NEW YORK (December 22, 2010) –Reindeer, also known as caribou in North America, may be flying high on the radar this time of year, but they’re not getting all of the attention. In a recent talk given at the Wildlife Conservation Society (WCS) Center for Global Conservation, WCS Conservationist Dr. Joel Berger discussed his latest findings on musk oxen persistence in Alaska.

The focus of the research being conducted by WCS and its partners is to understand what factors are causing musk oxen to thrive in some areas while only holding stable or declining population numbers in others.  The studies are integral to informing future conservation efforts for musk oxen and other at-risk Arctic species, and also to raise the profile of America’s least known large mammal.

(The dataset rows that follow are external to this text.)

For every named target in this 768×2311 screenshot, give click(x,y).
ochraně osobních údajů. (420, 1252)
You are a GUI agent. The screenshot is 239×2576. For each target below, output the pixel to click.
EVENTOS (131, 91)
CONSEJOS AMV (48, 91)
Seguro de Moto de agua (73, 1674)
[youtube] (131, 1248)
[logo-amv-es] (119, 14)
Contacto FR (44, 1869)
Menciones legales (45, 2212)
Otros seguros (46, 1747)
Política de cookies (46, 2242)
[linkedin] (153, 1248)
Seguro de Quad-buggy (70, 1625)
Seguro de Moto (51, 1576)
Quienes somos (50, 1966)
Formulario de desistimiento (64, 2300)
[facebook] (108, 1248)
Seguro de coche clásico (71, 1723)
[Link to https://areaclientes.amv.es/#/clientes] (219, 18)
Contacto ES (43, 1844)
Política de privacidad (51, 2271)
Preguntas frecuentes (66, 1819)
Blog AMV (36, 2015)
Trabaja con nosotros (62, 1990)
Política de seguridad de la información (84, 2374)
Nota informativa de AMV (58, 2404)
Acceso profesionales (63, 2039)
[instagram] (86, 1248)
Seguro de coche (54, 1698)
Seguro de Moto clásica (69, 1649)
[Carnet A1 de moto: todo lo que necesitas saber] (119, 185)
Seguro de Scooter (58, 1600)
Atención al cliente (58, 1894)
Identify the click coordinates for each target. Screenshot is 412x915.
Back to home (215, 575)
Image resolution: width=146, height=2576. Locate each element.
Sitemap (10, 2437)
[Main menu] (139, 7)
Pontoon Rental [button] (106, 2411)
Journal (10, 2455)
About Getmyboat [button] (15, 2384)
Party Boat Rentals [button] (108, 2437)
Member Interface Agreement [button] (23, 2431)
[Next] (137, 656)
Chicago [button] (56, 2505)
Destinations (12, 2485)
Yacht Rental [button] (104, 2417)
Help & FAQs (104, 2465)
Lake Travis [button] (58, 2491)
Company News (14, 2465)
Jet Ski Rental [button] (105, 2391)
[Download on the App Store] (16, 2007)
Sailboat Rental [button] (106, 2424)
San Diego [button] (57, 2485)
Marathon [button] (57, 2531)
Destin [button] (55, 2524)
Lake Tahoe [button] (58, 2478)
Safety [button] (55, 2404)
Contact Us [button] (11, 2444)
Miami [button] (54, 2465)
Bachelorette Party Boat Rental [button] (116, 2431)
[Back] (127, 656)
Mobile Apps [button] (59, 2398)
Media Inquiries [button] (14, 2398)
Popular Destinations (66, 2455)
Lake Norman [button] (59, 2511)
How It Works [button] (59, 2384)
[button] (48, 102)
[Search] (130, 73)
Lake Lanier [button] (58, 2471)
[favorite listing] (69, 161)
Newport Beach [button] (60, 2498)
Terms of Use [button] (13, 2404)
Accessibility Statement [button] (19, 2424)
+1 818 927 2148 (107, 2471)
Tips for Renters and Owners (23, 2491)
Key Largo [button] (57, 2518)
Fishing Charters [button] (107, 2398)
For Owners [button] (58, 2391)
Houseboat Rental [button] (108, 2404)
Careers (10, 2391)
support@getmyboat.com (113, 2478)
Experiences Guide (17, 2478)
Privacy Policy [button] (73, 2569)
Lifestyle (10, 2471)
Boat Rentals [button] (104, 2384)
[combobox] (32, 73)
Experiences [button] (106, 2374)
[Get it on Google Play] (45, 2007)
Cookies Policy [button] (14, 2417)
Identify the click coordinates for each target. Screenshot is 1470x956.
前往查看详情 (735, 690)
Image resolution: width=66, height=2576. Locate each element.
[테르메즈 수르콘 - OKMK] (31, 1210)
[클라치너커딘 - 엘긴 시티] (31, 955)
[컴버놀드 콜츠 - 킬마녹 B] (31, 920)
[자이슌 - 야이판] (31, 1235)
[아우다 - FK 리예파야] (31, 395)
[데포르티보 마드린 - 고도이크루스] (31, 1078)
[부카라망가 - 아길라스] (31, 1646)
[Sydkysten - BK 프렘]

Musk oxen—the quintessential Arctic land mammals—grow thick undercoats of soft fleece and shaggy overcoats in winter. The species was extinct in Alaska as recently as the 1880s but was re-introduced into Alaska’s Arctic in the 1970s and today, approximately 3500-4000 musk oxen exist there. Berger stated that only 10-30 of the animals remain in Alaska’s Arctic National Wildlife Refuge–down in number from the more than 400 that lived in the refuge in the 1990s.

“People may think Pleistocene relics exist only in museums or that animals with a highly ordered social structure like elephants exist only in Africa or Asia, but actually they exist here in the American wild,” said Dr. Berger. “We’re just starting to unlock the clues that will inform the conservation of these amazing animals, and to spread the word about what a national treasure they truly are.”

Asked if musk ox could step in and pull a toy-filled sleigh in a pinch, Berger stated, “And then some.”